SUPPLIED TEXT section start

I definitely agree with #1. I cut Morse last year and Medlen this year. I probably would have won last year if I didn’t cut Morse. This year I won- I cut Medlen when I needed a starter- for Marco Estrada. Estrada was good, but Medlen was simply lights out in the 2nd half and I would have put the league away much earlier.
Point #1 is huge. On July 21, I was in 4th place in my 12-team dynasty league, but a full 30 points out of first. My pitching was solid, but my offense included everyone (or so it seemed) that had gotten off to a bad start, been injured, or both: Pujols, Pedroia, Zimmerman, Napoli, Rickie Weeks, etc. I came very close to selling off whatever pieces I could for prospects and draft picks. But I didn’t, I believed in the talent. And got lucky, too…. Just looked it up, and 11 of my 12 core hitters improved post-ASB, five of them by 140 or more points of OPS, and I won my league. (I know, “Cool story, bro’…” but just wanted to reinforce Chris’ point.)

SUPPLIED TEXT section end
GIVEN RECORDS section start

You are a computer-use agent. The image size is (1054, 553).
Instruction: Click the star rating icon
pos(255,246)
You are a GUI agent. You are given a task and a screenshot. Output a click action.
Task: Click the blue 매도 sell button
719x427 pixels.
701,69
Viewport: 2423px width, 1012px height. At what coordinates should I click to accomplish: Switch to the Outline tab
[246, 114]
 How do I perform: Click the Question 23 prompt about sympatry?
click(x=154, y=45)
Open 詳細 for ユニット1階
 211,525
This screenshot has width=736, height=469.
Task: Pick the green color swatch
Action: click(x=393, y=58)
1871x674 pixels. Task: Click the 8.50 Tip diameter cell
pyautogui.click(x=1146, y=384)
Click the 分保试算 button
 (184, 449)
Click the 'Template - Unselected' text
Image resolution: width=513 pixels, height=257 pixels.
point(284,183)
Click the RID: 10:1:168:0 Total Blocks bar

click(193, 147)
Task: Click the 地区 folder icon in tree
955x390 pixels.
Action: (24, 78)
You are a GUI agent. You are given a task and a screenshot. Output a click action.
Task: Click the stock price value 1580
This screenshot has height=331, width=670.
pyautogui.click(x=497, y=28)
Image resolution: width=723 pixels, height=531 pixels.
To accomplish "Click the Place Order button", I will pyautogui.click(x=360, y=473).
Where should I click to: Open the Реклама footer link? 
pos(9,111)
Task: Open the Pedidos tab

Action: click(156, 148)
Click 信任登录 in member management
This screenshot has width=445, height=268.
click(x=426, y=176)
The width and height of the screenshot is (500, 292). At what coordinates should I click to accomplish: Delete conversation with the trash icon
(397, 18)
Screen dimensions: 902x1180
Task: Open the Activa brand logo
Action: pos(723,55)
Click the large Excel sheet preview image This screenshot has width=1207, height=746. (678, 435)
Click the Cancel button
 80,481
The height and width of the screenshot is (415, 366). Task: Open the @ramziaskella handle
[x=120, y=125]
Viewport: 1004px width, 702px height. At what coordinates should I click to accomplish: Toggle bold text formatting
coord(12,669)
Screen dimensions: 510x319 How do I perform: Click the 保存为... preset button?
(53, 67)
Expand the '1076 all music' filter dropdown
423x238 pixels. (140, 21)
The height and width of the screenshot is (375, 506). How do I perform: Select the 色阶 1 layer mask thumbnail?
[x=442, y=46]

GIVEN RECORDS section end

■ **TASKS AND EXERCISES**:
1: In the fantasy baseball comments, repeat the passage starting with "I definitely agree" and going on through "away much earlier.", switching "starter" to "closer".
2: Answer these questions from the fantasy baseball comments:
(a) Which player was cut last year, and which one this year?
(b) How many teams are in the dynasty league described in the second comment?
(c) On July 21, what place was that team in, and how far out of first?
3: List every player the fantasy baseball comments name as part of the offense in the 12-team dynasty league.

■ **EXERCISE SOLUTIONS**:
1:
I definitely agree with #1. I cut Morse last year and Medlen this year. I probably would have won last year if I didn’t cut Morse. This year I won- I cut Medlen when I needed a closer- for Marco Estrada. Estrada was good, but Medlen was simply lights out in the 2nd half and I would have put the league away much earlier.

2:
(a) Morse was cut last year, and Medlen this year.
(b) 12 teams.
(c) 4th place, 30 points out of first.

3: Pujols, Pedroia, Zimmerman, Napoli, Rickie Weeks